## PROBLEM DETAILS:
Quote, exactly, the line holding "Task: Switch to the Last Logins tab" and all lines after it to the end of the records below. Exclude pictures.

** DATASET CONTENT follows **

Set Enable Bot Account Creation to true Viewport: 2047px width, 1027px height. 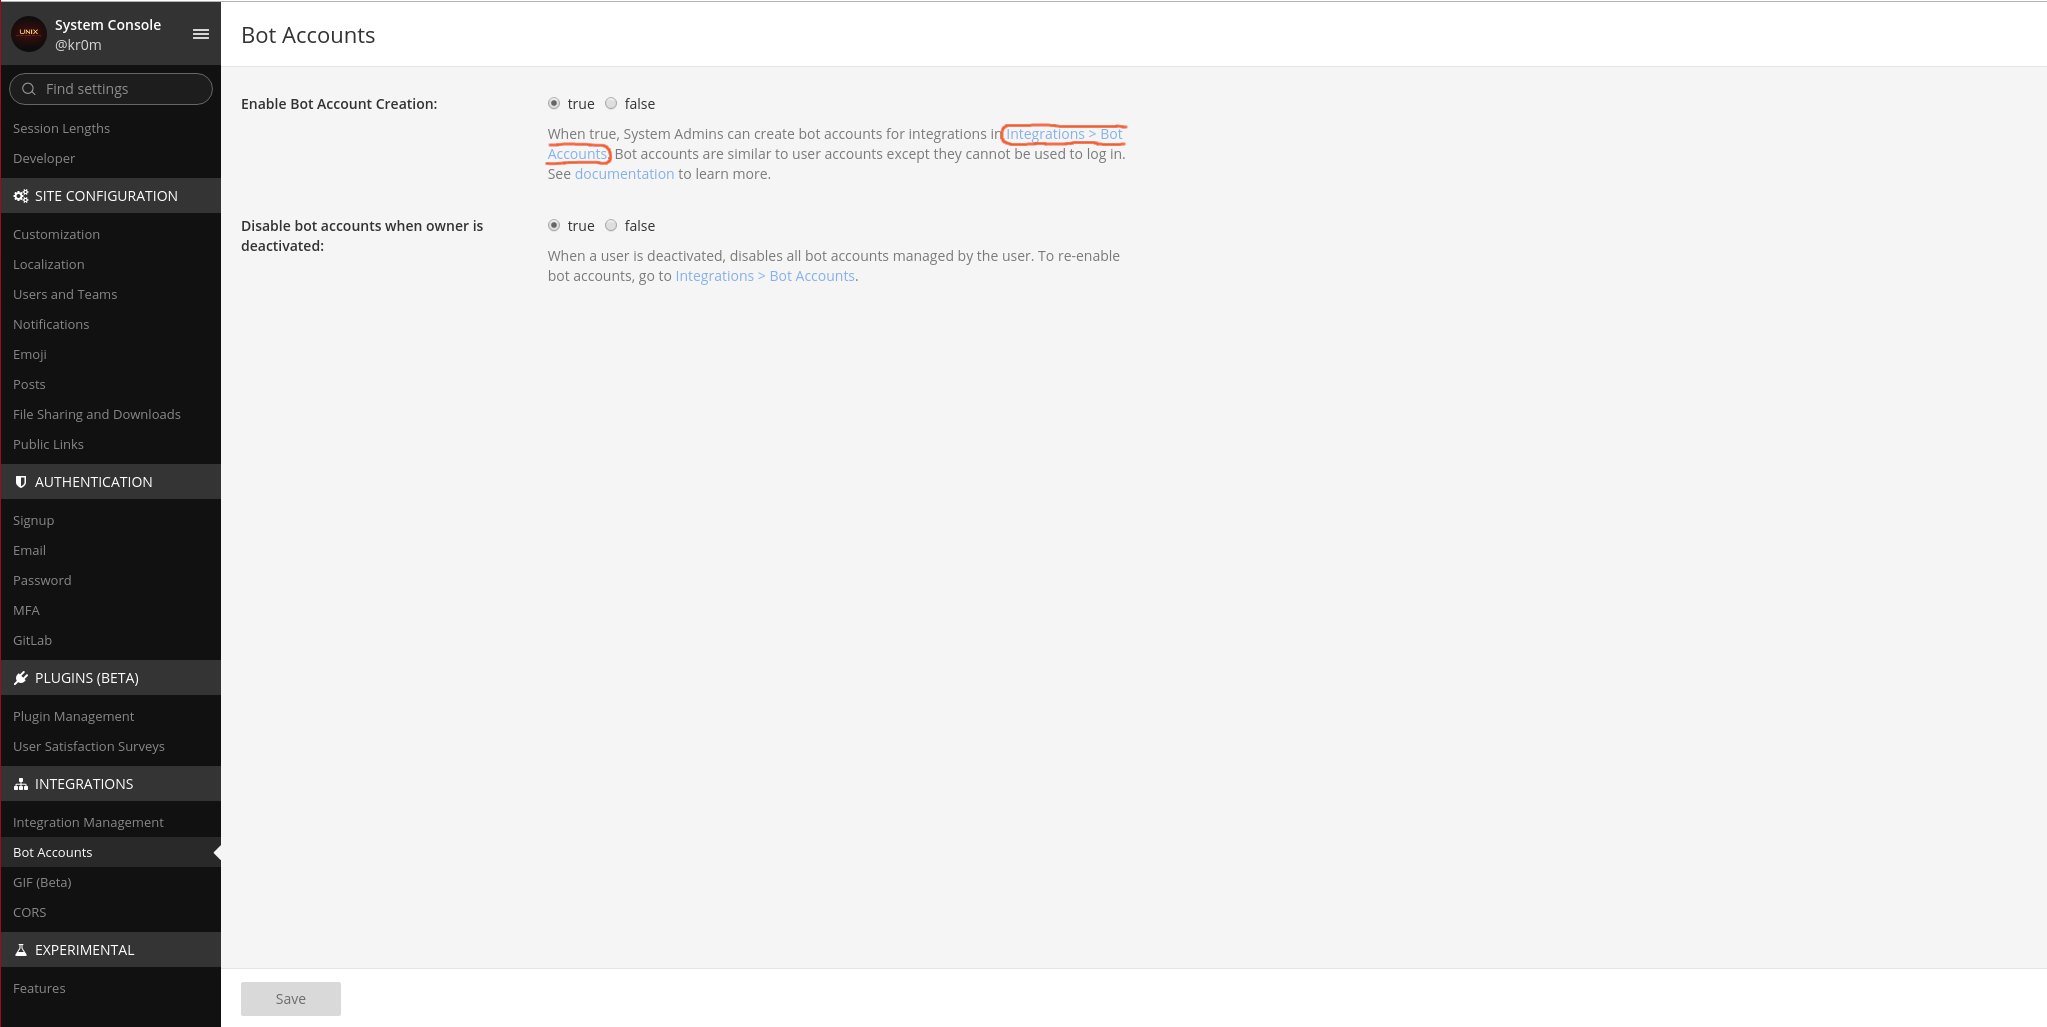(x=554, y=104)
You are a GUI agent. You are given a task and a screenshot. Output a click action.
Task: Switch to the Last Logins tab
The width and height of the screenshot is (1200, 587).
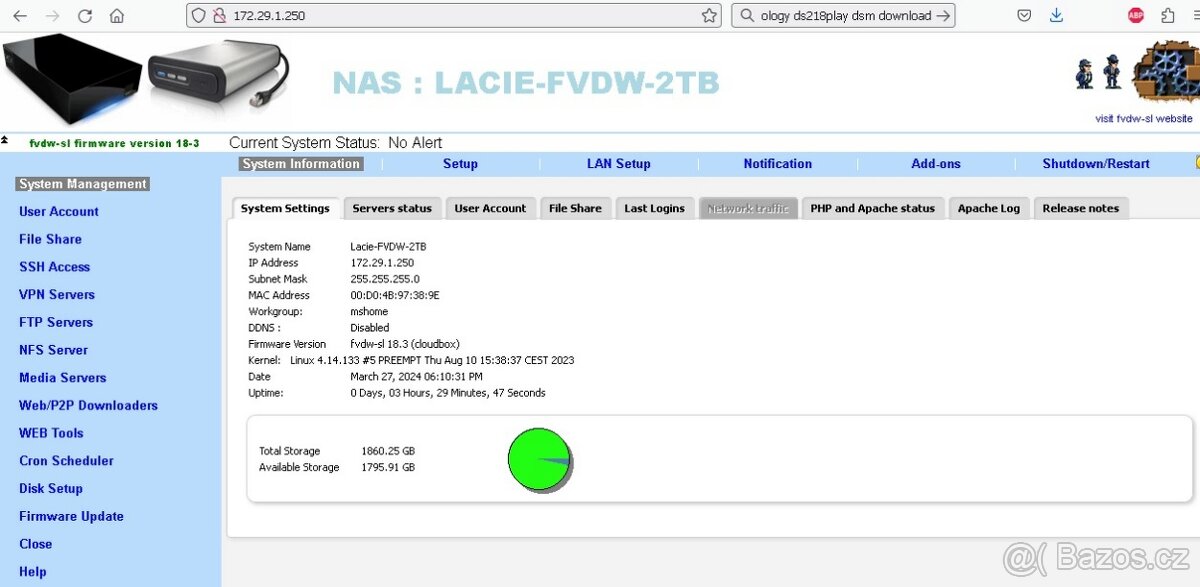[x=654, y=208]
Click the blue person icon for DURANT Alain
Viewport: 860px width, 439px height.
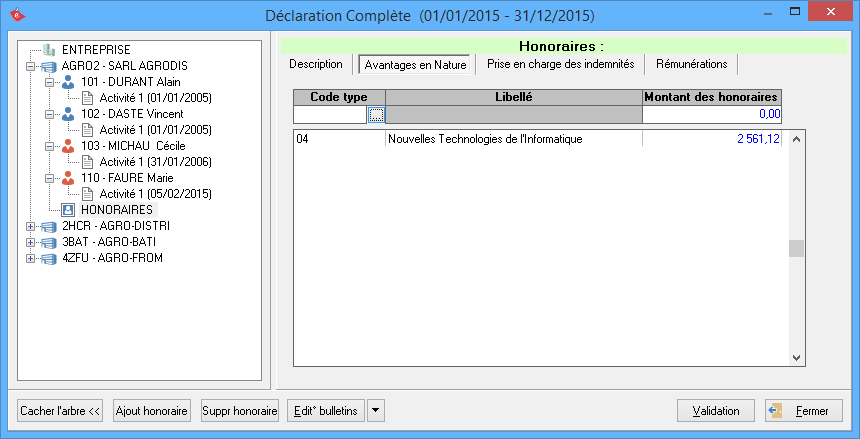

** End of DATASET CONTENT **

## ANSWER TO THE PROBLEM:
Task: Switch to the Last Logins tab
The width and height of the screenshot is (1200, 587).
[x=654, y=208]
Click the blue person icon for DURANT Alain
Viewport: 860px width, 439px height.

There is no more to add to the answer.